In this blog post, we use EICAR test files to simulate a malware infection.

Figure 9: AWS Security Hub centralized malware scan findings
Phase 4: Mature
Once the solution is in place, you can refine your operational processes with the following best practices:
- Integrate scan results into your security posture dashboards.
- Add “find the last clean backup” as a standard step in your incident response runbooks.
- Copy infected recovery points to an isolated forensics account for further security investigation.
- Replicate clean recovery points across AWS Regions to support disaster recovery.
Scaling scan strategy by workload tier
Scanning every backup at full frequency provides maximum confidence, but full scans across high backup volumes can drive scan costs higher than necessary. A more efficient approach is to tier your scanning by matching scan frequency to workload criticality. This preserves strong security coverage while keeping scan cost proportional to the risk associated with each workload.
At the highest criticality level – Tier 0 production systems such as databases, financial platforms, core infrastructure, and internal business applications — the tolerance for an infected restore is zero. Configure these workloads with an incremental scan after every backup and a monthly full scan. AWS Backup captures incremental changes for many resource types.
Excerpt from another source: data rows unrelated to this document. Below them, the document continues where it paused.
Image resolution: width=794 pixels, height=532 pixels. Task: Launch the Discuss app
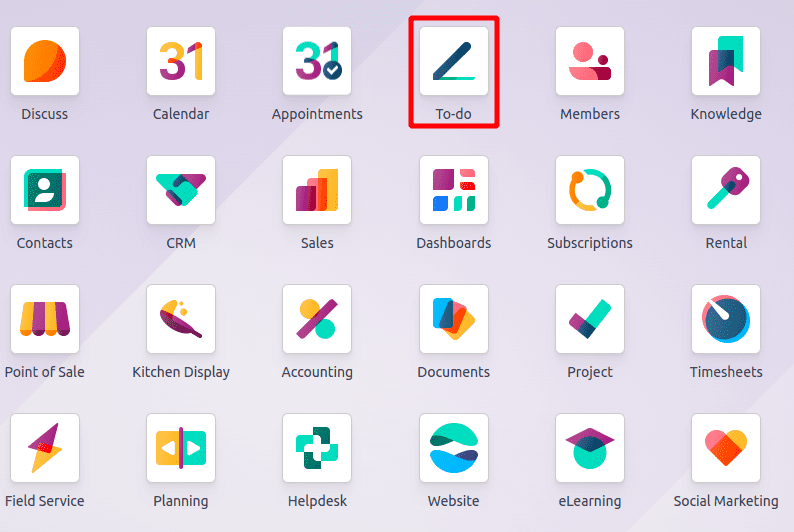pyautogui.click(x=45, y=61)
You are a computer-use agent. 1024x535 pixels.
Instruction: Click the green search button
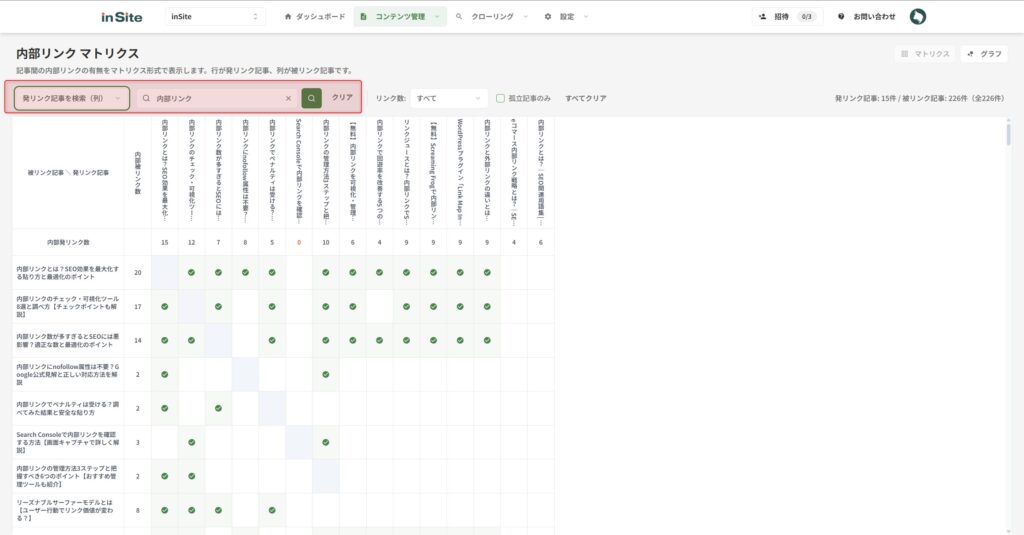point(311,98)

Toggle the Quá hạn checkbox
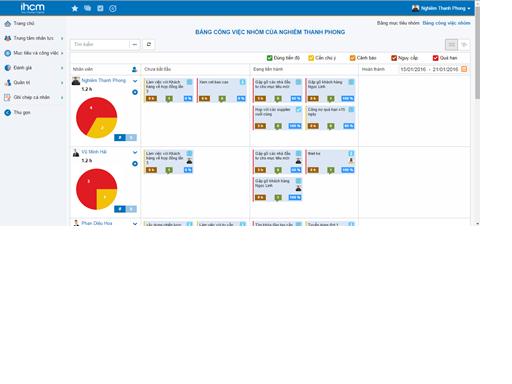(435, 58)
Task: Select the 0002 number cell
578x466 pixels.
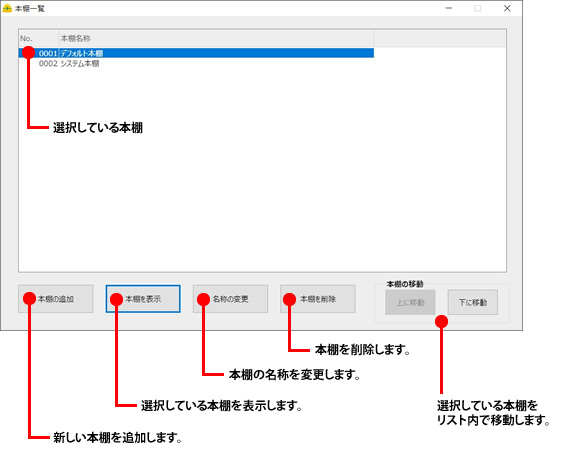Action: [48, 63]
GuardDuty has the ability to scan only the new or changed blocks or objects when a backup is created or updated, improving performance and reducing scanning overhead while achieving full coverage over time. The monthly comprehensive scan acts as a safety net, catching dormant malware that earlier signature-based detection may have missed.
To enable this configuration, turn on malware scanning in your AWS Backup plans and use tag-based resource assignment to bind workloads to the appropriate plan. For example, a tag such as BackupTier: 0 can map a resource to the Tier 0 backup plan, ensuring that any new resource carrying that tag is automatically included in the scan strategy without manual updates to the plan itself.
Clean up
To avoid ongoing charges from resources deployed in this walkthrough, clean up the resources you created:
- Delete the EventBridge rule.
- Delete the Lambda function.
- Delete the SNS topic, if applicable.
- Disable GuardDuty Malware Protection if you enabled it specifically for this walkthrough.
Conclusion
Backup malware protection is an ongoing operational discipline requiring automation, centralized visibility, cost governance, and integrated incident response working together at organizational speed. The solution presented in this post consolidates those elements into a single enforcement boundary that uses tagging combined with an organization-level SCP to close the gap between detection and prevention.
The result is a control that operates structurally rather than procedurally. The moment GuardDuty Malware Protection identifies a compromised recovery point, the Lambda function applies the quarantine tag, the SCP denies any subsequent restore attempt across every member account, and Amazon SNS routes the finding to security operations.
During an active incident, with response teams operating under pressure and working with incomplete information, this automated enforcement prevents an infected backup from being restored before anyone realizes what has happened. Across hundreds of accounts and distributed security teams, that consistency is what separates a control that works in documentation from the one that holds during an actual incident.
Try out the solution for your own use case, and share your feedback and questions in the comments.